§ EXCERPTED PASSAGE:

★ ★ ★ ★ ★

Another Obamacare co-op is cratering.
Community Health Options, the Lewiston, Maine-based health co-op hailed by the New York Times and NPR as an Affordable Care Act success, is discontinuing individual enrollment effective next Monday. Current policy holders will remain insured — at least for now.
CHO made the decision after reporting third quarter losses of $18 million. Of course, by the standards of other co-ops being only $18 million in the red is impressive. New York just forced co-op Health Republic to close shop after it lost $130 million.
The only one of 23 co-ops to make a profit last year, CHO started to bleed money in 2015 because enrollees sought more medical care than expected.
“The claims coming in are higher than what we anticipated, higher on a per-member per-month basis than last year,” said CHO CEO Kevin Lewis told the Bangor Daily News. “It”s hard to tell whether this is a new normal of whether this is a new normal of whether this is a kind of peak that will be followed by a lessening of claims and utilization.”

★ ★ ★ ★ ★

§ DATA UNDER STUDY:
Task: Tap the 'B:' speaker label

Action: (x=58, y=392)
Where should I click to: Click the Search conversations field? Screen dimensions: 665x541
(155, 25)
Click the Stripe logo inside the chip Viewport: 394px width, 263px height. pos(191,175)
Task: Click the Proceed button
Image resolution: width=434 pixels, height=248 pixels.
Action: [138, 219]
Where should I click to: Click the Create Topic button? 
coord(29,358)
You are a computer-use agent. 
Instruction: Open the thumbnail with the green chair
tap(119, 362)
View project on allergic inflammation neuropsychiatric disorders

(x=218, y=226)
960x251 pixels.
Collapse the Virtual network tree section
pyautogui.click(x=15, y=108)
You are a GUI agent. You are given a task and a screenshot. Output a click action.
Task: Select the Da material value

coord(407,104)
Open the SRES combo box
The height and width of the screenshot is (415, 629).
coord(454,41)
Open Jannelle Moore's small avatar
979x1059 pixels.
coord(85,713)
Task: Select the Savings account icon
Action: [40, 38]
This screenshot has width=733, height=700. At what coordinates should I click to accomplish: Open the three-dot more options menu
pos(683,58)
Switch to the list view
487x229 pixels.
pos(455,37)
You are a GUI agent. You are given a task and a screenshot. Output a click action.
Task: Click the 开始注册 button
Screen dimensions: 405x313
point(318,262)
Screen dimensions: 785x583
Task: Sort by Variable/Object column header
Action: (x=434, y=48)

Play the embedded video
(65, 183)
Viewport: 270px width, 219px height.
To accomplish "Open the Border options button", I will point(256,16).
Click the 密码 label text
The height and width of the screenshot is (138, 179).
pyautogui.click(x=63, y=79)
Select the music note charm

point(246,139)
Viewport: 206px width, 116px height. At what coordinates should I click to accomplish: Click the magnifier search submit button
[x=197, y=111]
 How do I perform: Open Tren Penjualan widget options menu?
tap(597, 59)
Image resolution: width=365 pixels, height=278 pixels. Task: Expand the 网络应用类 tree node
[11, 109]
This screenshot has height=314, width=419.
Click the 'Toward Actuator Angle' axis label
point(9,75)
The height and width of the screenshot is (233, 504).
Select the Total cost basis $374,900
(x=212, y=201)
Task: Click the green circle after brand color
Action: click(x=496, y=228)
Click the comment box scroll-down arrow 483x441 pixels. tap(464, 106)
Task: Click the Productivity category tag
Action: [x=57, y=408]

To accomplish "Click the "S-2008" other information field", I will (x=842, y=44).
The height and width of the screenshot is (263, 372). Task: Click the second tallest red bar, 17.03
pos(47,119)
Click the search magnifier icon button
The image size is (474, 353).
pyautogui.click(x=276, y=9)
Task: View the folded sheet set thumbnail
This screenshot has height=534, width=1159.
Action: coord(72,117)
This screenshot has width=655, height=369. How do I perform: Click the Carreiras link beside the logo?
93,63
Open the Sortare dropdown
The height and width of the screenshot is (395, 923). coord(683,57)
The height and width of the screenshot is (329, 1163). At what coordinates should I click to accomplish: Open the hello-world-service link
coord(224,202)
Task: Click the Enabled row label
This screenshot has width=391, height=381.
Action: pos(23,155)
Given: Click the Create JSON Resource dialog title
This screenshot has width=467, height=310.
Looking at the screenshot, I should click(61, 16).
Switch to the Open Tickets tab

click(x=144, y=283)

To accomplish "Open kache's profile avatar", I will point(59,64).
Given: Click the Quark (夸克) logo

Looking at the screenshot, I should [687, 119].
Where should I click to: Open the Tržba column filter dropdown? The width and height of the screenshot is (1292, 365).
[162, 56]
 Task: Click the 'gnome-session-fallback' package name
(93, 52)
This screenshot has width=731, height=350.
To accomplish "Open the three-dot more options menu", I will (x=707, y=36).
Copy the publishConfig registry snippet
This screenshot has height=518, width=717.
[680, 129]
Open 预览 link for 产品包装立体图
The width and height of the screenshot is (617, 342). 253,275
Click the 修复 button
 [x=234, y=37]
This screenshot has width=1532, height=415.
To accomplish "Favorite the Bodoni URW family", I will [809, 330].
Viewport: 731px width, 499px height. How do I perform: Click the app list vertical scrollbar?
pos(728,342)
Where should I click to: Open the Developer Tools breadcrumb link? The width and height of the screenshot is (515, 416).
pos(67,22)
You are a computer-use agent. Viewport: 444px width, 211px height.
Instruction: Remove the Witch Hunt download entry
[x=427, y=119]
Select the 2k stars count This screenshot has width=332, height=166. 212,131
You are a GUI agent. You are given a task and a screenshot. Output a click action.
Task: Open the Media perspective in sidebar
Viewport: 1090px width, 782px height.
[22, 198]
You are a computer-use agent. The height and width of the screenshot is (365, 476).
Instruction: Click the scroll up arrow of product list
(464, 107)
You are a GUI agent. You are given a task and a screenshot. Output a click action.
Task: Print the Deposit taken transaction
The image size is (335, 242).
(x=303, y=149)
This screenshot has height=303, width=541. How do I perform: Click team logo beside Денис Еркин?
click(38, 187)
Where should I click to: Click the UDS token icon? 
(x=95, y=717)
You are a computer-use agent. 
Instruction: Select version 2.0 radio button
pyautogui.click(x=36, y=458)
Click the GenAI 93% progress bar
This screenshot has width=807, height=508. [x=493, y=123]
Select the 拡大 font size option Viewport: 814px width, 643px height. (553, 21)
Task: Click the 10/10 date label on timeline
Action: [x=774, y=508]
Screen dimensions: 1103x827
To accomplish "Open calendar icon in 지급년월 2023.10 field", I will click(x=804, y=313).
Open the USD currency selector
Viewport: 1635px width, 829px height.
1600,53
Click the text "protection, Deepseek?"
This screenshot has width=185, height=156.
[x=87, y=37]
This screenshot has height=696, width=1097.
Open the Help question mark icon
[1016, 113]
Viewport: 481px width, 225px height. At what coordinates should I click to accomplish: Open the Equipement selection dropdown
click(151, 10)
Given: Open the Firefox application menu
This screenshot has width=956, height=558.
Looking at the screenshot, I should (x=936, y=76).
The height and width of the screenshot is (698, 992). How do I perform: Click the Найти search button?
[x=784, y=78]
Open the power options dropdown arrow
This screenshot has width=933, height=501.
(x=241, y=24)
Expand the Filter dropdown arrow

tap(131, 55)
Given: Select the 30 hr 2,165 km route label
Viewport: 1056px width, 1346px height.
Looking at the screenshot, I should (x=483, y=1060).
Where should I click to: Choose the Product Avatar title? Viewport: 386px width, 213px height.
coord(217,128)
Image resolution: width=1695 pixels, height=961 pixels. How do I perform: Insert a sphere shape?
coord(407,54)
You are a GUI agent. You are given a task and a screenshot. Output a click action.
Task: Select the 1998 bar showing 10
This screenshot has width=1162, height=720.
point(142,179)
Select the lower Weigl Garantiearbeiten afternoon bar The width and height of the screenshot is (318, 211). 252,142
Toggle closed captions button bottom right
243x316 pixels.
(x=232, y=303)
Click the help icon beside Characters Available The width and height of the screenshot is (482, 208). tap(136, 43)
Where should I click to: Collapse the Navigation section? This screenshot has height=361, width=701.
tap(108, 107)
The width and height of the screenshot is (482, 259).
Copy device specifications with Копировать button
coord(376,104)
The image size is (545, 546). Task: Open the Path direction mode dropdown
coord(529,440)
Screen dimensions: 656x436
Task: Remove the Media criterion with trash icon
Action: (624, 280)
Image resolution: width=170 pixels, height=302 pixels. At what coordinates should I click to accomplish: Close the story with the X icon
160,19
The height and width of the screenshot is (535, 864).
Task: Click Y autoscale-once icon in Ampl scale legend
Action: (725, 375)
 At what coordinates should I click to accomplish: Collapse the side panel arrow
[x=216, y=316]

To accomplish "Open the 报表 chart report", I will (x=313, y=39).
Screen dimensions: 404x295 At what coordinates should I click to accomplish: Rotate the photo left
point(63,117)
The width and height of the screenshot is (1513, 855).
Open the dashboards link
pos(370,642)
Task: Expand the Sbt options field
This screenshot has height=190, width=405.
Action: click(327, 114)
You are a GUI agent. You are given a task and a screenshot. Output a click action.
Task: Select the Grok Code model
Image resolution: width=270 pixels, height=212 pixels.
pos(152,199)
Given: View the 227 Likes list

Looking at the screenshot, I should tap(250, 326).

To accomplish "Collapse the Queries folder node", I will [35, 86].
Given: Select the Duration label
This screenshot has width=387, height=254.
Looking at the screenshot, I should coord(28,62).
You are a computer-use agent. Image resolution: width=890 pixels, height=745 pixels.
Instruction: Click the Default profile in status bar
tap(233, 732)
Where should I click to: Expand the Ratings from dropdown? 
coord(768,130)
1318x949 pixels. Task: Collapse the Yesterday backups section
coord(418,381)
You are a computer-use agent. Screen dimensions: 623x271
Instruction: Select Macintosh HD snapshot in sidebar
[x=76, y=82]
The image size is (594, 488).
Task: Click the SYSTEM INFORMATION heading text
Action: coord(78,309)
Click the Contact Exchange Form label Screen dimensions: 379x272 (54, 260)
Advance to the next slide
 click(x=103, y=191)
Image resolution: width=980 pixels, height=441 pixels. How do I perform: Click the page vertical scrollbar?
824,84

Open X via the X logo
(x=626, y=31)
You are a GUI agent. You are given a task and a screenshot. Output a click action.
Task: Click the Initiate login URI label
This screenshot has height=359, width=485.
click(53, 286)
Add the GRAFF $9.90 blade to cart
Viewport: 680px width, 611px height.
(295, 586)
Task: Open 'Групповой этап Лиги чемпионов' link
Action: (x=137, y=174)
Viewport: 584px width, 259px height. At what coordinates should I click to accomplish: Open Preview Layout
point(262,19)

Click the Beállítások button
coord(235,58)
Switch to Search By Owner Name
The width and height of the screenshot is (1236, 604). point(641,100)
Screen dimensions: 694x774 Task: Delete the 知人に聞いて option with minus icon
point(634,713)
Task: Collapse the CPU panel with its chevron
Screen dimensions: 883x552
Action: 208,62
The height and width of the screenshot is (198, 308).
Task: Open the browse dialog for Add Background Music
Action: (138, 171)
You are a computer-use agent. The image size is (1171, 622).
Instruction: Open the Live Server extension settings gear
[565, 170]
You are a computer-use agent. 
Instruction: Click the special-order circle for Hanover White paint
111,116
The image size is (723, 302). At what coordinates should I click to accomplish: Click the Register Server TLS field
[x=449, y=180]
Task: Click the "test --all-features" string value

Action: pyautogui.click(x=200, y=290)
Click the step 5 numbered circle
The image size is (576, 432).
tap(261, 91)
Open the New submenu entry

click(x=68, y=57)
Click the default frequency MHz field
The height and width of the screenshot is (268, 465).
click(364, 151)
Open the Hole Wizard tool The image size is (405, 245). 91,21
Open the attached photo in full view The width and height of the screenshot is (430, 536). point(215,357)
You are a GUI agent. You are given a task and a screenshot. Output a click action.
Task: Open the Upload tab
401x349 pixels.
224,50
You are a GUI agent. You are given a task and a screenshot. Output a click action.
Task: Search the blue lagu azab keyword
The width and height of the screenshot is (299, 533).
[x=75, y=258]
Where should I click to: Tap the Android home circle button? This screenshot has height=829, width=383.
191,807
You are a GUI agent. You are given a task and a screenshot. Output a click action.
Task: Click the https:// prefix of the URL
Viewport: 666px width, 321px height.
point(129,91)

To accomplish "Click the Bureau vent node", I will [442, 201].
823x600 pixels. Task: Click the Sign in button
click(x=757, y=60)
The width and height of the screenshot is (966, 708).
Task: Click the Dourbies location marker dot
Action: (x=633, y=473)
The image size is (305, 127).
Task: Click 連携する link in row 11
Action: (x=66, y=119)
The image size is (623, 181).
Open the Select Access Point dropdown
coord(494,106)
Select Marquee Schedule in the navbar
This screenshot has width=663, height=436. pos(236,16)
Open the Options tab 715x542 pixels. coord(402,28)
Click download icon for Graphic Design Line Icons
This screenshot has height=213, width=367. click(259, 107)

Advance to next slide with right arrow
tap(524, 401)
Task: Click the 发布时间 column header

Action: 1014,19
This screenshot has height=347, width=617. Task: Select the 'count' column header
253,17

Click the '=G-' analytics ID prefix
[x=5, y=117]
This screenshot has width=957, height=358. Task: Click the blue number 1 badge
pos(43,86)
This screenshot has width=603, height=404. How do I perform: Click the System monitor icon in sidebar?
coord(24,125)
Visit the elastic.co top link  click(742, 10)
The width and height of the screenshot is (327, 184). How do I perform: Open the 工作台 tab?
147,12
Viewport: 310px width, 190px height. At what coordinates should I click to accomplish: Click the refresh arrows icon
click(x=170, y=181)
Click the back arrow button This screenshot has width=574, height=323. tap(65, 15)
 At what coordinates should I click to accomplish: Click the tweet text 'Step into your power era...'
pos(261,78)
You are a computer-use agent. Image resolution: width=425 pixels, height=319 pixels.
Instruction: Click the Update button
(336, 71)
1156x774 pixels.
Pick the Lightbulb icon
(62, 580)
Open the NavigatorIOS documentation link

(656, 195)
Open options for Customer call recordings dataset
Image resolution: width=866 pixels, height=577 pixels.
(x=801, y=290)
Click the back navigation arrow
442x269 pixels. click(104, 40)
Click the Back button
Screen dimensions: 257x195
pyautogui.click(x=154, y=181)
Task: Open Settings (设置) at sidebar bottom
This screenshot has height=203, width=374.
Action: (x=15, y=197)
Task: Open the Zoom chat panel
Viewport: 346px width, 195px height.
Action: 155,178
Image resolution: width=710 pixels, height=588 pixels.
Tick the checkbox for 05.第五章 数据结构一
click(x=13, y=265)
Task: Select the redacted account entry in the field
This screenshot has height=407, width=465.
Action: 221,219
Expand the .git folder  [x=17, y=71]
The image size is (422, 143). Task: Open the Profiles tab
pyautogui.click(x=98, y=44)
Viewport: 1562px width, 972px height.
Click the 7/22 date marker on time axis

★ ★ ★ ★ ★

§ TASKS TO COMPLETE:
**1.** In the article on the Obamacare co-op, how much did Community Health Options report losing in the third quarter?
**2.** Which news outlets does the article about the Maine health co-op name?
**3.** Resume the article on the Maine health co-op after its final sentence.

§ ANSWERS BY ITEM NUMBER:
**1.** $18 million.

**2.** The New York Times, NPR, and the Bangor Daily News.

**3.**
If past is prologue the losses are likely to increase. Already 12 of the 23 co-ops have closed after losing $1.3 billion, slightly more than half of their original congressional appropriation.
The worst may be yet to come.
Noted Affordable Care Act critic Betsy McCaughey told this column that, “the Maine co-op’s failure this week and CIGNA’s warning that it may not stay in Obamacare after 2016 are the latest signs of Obamacare’s death spiral. Young healthy people are not signing up. Only a crony capitalism bailout — now being pushed by the White House and Democrats — can save the exchange.”